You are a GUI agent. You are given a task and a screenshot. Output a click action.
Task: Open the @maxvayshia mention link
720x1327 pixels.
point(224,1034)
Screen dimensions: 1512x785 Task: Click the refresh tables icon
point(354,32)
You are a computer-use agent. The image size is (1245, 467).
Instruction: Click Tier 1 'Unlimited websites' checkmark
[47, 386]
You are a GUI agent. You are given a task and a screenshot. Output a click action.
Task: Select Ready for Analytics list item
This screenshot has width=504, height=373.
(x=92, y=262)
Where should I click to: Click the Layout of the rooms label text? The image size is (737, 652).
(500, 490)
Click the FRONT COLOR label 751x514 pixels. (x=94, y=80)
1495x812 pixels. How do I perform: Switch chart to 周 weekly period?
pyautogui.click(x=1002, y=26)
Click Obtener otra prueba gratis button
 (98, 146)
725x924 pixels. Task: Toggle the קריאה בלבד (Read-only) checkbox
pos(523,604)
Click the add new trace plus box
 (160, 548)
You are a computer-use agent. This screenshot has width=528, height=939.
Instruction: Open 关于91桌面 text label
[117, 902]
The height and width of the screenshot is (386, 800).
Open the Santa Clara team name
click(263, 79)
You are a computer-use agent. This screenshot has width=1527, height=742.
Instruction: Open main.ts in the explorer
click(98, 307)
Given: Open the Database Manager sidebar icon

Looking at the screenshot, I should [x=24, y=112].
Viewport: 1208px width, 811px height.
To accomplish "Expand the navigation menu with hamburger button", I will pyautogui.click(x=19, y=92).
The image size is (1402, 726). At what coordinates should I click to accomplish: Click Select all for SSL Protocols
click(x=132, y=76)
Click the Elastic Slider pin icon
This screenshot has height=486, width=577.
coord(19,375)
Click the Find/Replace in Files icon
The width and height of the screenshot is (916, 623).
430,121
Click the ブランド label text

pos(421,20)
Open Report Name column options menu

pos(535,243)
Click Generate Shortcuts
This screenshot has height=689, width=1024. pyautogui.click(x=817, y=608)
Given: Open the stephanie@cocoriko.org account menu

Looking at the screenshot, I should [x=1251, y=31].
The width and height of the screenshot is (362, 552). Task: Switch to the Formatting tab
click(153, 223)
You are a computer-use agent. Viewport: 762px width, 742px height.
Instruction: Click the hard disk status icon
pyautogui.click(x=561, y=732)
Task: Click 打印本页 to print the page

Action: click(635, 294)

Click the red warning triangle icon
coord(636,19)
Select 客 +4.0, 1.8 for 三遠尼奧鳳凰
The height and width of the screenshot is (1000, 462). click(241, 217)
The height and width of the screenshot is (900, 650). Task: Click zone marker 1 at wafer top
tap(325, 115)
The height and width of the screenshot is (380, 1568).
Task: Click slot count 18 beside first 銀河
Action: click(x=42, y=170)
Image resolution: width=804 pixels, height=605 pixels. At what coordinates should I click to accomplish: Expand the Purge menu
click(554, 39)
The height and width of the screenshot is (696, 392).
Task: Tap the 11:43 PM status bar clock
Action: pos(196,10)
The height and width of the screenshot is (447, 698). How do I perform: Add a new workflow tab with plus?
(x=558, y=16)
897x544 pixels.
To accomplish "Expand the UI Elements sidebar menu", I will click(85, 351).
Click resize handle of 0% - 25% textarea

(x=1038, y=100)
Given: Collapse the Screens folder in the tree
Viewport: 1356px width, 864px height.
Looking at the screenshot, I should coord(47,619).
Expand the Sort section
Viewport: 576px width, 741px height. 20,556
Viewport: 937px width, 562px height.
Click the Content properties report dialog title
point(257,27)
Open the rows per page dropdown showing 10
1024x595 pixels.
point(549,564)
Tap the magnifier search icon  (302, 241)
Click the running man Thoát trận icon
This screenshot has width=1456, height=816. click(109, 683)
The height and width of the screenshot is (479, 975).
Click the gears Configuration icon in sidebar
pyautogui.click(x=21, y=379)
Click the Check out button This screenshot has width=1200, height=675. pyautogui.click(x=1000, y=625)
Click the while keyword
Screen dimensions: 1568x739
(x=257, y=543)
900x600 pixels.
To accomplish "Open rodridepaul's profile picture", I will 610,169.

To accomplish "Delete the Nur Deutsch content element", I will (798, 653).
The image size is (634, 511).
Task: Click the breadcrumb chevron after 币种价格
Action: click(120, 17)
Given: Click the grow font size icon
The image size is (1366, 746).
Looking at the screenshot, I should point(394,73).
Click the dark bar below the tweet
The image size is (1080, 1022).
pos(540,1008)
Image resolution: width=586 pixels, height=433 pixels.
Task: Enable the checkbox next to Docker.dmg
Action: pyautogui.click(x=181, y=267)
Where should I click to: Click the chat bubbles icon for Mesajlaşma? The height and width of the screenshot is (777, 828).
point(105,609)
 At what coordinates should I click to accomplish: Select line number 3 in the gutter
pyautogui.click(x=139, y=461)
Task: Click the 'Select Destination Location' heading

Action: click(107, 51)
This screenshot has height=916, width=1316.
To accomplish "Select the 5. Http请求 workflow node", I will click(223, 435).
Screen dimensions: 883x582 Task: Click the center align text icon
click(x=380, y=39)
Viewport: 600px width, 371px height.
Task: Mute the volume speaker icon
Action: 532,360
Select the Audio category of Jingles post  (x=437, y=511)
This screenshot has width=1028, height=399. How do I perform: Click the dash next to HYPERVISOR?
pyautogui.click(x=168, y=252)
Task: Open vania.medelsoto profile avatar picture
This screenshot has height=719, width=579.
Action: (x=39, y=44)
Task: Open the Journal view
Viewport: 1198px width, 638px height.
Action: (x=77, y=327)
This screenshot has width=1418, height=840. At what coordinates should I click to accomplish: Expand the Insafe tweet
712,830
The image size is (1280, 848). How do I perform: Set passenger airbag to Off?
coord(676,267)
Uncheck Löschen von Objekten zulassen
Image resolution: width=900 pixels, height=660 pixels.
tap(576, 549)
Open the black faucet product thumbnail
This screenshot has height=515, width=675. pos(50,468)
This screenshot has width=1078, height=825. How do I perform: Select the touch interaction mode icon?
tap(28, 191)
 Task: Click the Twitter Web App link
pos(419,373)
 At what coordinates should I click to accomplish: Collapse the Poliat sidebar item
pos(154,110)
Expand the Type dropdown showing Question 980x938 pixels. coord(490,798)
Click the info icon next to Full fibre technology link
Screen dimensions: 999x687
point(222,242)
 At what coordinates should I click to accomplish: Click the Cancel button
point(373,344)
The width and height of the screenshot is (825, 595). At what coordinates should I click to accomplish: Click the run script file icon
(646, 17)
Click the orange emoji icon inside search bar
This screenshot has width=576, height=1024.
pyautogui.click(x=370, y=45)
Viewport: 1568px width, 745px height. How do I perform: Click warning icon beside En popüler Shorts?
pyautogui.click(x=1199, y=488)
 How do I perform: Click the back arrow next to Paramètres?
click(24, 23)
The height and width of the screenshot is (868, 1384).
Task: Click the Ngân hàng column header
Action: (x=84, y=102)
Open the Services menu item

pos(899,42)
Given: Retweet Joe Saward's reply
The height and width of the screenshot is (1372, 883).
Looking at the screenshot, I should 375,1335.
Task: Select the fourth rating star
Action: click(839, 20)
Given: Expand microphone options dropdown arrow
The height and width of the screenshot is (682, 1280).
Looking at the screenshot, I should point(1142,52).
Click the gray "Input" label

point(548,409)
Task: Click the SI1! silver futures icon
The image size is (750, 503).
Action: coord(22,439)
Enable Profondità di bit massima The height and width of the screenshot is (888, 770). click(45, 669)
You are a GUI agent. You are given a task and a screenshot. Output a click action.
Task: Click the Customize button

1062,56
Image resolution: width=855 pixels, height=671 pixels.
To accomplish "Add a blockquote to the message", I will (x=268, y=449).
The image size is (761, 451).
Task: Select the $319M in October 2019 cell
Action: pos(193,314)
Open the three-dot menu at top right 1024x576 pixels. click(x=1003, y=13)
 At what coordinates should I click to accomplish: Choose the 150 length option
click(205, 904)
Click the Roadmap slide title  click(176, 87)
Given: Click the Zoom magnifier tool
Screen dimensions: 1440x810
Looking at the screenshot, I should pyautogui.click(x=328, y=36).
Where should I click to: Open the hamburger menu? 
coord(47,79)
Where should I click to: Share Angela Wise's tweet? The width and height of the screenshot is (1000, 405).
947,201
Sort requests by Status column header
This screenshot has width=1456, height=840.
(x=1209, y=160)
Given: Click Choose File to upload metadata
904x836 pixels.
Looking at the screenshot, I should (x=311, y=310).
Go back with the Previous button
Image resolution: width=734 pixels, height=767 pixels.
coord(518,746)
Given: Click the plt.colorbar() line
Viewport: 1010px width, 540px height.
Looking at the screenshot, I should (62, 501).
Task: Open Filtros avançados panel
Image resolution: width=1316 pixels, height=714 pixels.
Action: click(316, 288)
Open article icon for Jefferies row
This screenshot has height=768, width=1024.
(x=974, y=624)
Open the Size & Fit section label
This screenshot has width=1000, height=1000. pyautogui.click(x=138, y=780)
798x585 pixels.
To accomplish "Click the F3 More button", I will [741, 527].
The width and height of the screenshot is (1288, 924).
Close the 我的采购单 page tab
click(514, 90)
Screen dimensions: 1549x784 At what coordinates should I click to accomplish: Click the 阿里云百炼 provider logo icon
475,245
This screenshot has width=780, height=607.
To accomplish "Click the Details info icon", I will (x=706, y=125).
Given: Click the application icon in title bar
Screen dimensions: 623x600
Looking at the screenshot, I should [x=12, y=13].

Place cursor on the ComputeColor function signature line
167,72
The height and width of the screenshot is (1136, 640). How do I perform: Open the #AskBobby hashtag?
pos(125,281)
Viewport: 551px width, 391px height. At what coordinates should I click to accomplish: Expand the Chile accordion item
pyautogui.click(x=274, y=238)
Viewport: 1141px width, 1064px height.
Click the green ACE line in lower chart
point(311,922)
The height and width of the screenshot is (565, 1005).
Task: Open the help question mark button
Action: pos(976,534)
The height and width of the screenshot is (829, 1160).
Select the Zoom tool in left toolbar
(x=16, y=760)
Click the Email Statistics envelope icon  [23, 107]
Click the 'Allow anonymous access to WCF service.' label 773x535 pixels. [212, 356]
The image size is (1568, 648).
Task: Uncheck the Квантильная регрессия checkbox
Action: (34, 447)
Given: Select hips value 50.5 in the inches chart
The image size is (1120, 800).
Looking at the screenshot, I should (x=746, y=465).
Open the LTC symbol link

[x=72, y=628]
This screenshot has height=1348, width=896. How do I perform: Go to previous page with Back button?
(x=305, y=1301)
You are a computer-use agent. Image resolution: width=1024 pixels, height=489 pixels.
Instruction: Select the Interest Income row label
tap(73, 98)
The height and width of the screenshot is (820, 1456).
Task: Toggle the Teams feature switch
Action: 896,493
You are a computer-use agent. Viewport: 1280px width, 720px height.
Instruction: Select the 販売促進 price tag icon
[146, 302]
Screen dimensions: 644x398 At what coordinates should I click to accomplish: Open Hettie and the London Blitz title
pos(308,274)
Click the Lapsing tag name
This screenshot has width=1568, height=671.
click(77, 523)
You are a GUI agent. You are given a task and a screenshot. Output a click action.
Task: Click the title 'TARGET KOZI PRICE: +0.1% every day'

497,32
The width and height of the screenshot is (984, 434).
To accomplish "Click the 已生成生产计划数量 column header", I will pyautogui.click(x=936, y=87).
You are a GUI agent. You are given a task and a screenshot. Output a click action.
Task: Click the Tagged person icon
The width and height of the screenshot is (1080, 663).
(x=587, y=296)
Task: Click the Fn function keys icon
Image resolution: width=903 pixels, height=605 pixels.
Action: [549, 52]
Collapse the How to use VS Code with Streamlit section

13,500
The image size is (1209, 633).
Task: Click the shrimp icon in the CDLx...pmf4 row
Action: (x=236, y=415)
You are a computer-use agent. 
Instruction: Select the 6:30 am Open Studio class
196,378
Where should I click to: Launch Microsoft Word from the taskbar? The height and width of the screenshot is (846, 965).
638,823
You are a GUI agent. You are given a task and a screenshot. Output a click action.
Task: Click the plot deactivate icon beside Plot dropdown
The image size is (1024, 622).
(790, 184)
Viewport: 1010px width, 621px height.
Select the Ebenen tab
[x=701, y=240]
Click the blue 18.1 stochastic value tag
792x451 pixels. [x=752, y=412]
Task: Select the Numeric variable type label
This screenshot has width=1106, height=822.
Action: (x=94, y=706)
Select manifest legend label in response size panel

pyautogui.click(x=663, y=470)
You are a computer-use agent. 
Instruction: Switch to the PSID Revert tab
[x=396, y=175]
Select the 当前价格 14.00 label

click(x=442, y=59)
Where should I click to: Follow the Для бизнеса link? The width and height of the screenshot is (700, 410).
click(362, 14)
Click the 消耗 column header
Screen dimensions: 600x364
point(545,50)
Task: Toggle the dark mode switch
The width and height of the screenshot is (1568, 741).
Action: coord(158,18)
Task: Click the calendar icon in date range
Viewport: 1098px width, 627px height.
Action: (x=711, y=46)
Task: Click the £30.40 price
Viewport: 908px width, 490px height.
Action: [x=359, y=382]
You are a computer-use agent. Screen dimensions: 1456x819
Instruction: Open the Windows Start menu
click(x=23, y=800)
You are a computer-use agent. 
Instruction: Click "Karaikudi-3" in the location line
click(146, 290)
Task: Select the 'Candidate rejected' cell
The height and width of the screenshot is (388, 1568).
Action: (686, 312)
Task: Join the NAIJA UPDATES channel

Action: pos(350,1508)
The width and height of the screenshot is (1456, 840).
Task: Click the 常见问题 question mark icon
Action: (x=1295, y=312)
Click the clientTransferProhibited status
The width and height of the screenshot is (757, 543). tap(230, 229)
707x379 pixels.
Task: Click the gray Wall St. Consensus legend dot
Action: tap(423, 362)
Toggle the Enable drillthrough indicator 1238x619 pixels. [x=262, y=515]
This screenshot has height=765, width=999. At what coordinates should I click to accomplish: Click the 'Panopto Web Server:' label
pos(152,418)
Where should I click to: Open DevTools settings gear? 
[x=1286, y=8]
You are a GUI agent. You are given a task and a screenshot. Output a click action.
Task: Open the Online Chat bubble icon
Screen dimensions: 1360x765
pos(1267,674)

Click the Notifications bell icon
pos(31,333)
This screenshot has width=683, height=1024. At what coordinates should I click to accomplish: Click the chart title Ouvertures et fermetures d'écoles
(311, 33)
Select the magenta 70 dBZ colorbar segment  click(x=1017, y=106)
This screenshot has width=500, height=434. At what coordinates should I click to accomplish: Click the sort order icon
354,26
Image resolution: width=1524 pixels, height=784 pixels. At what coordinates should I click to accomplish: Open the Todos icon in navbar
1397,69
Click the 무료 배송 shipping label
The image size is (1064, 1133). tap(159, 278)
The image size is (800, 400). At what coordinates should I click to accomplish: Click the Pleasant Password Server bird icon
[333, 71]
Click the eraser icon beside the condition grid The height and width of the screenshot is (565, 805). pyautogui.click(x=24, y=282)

+ + + +

What the exercise asks -
Above are some records. Count the lines among them with the word "colorbar", and answer with the number only.

Output below -
2